▸ Goal of the exercise:
Render the lines between the one containing "Viewport: 2576px width, 789px height." and the one containing "will (x=1467, y=284).", both included, as a Markdown table with the columns Row and Line, skipping blank lines.

▸ Records:
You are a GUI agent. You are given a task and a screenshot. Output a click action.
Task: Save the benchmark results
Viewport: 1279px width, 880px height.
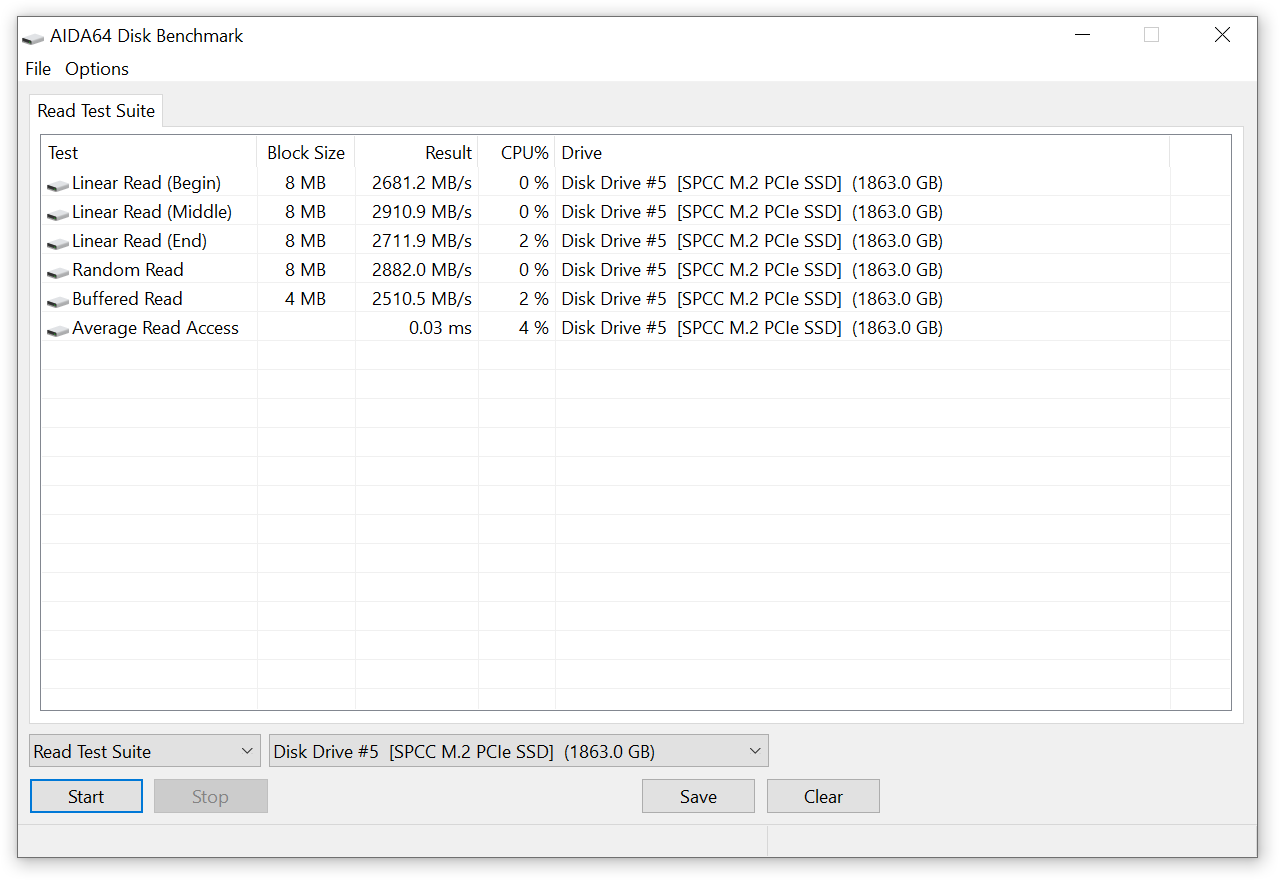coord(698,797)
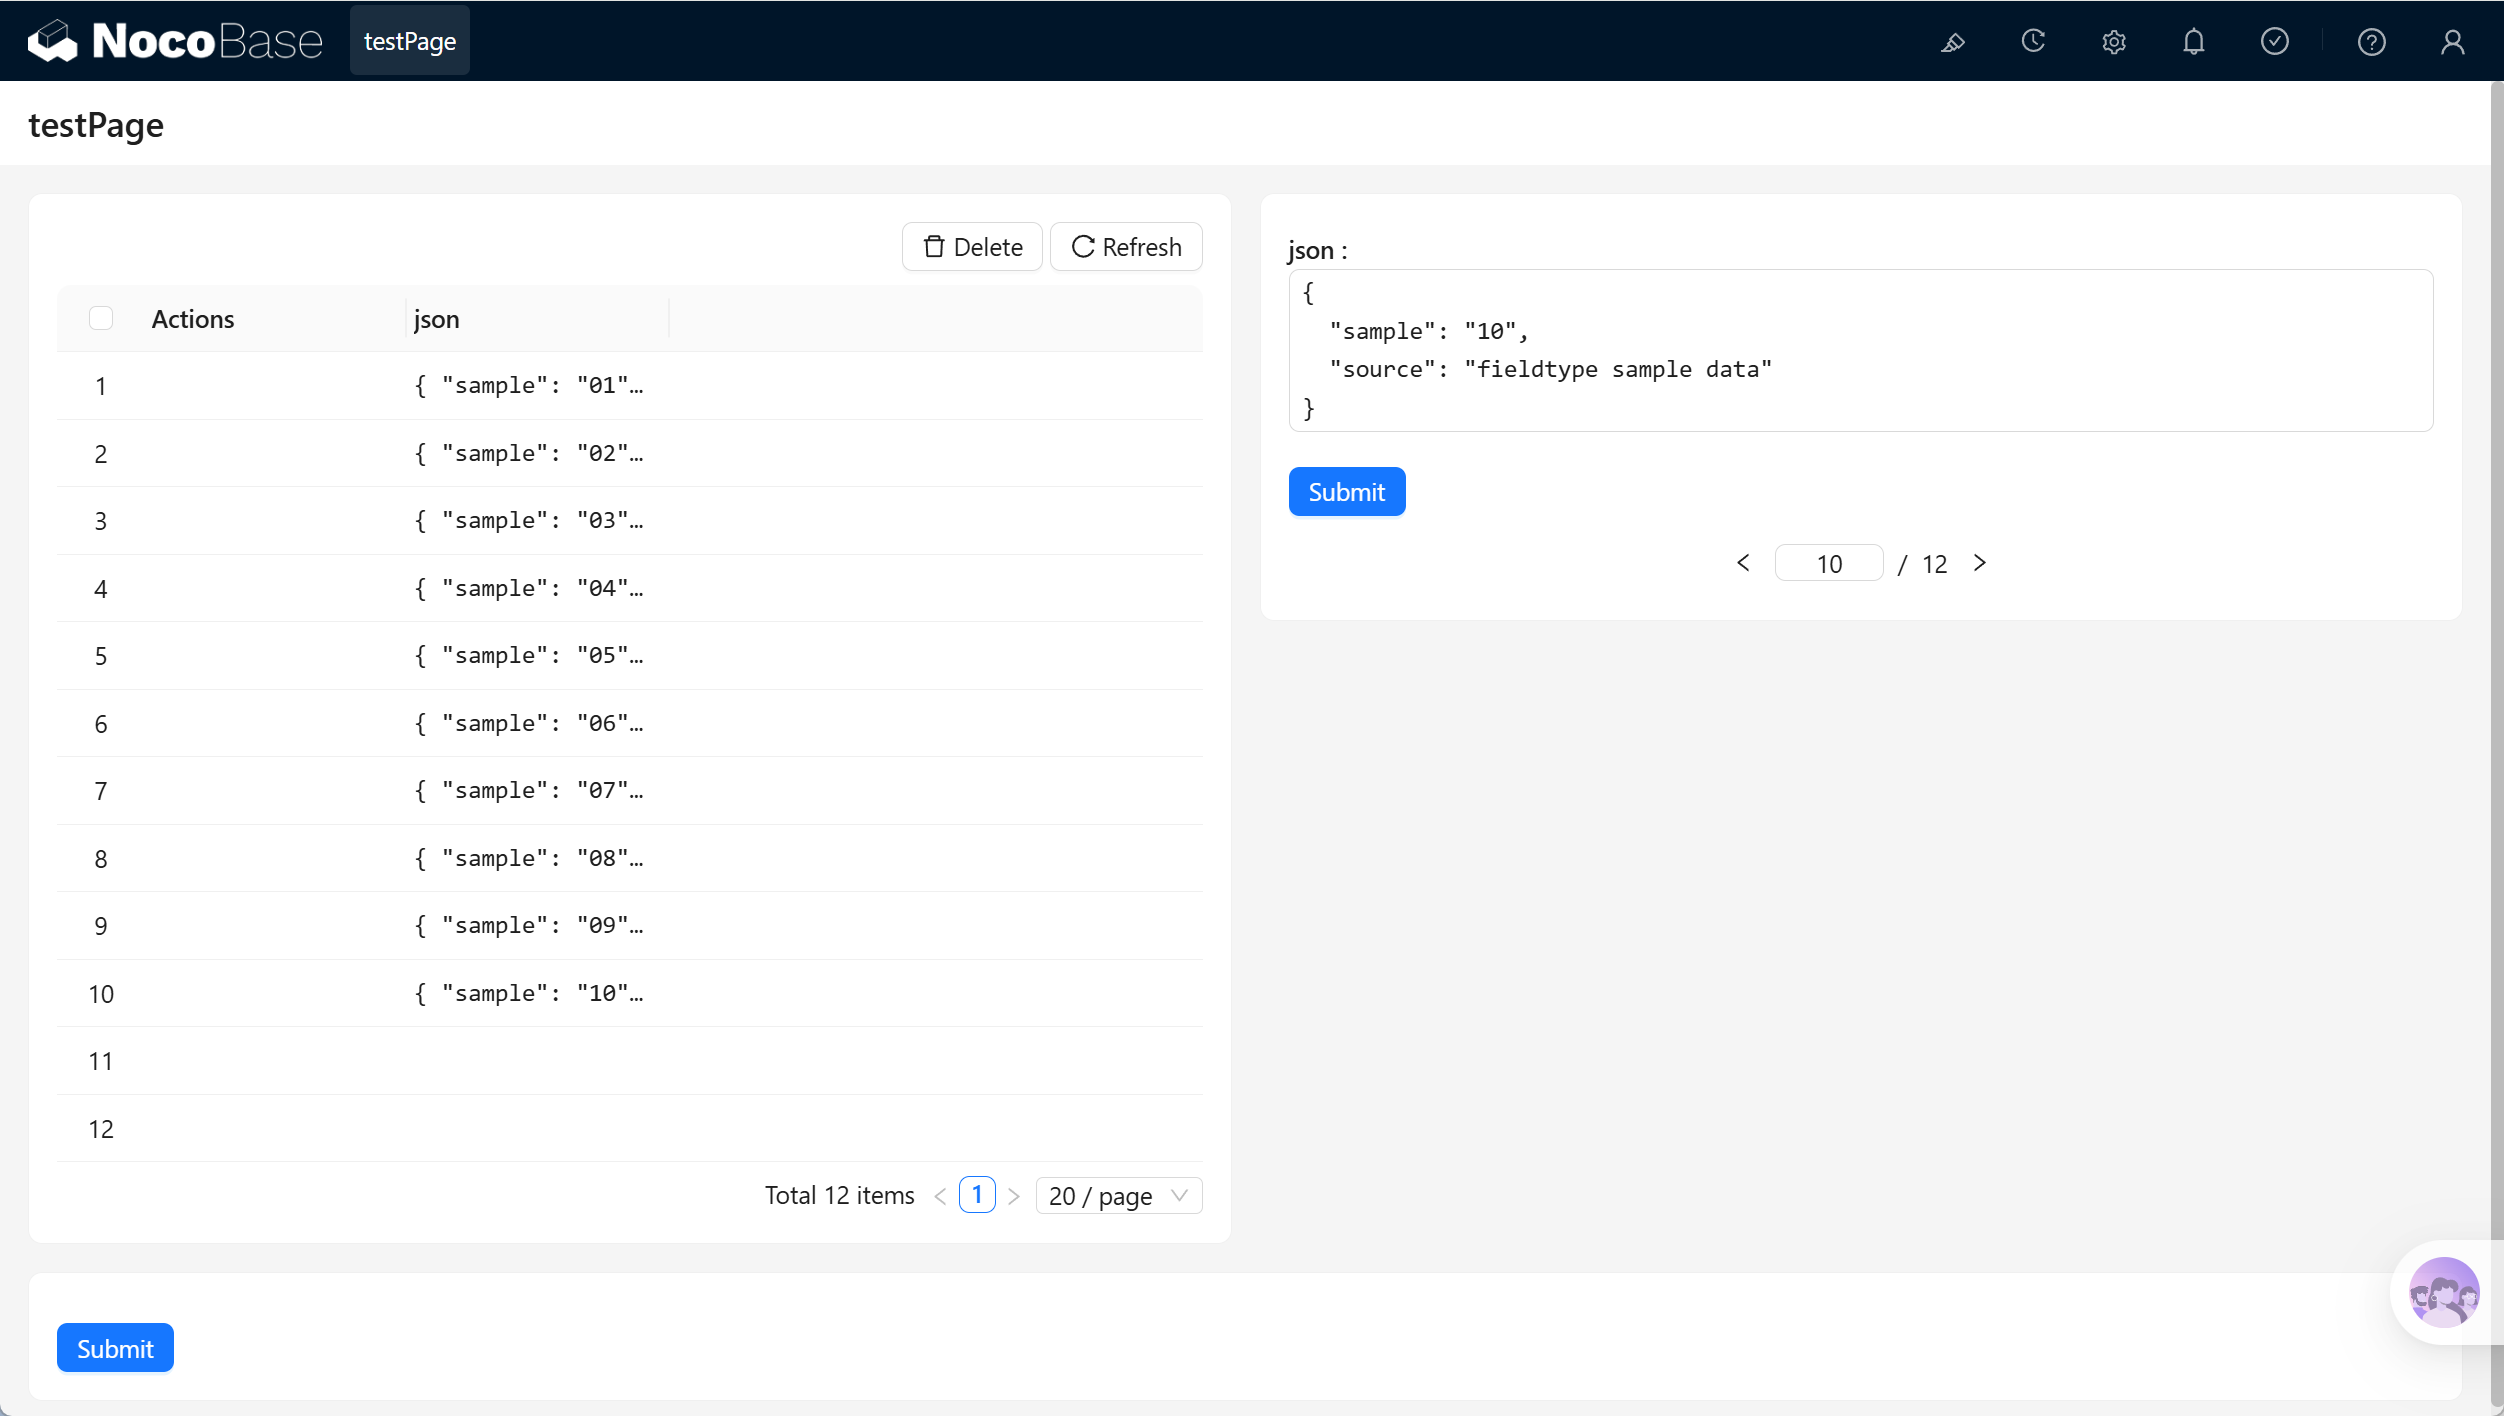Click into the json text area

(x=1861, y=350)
==
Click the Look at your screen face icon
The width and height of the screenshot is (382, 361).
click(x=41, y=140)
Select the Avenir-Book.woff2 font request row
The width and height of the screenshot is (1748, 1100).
...
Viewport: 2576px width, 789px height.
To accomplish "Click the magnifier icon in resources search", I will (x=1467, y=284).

▸ Expected output:
| Row | Line |
|---|---|
| 1 | Viewport: 2576px width, 789px height. |
| 2 | To accomplish "Click the magnifier icon in resources search", I will (x=1467, y=284). |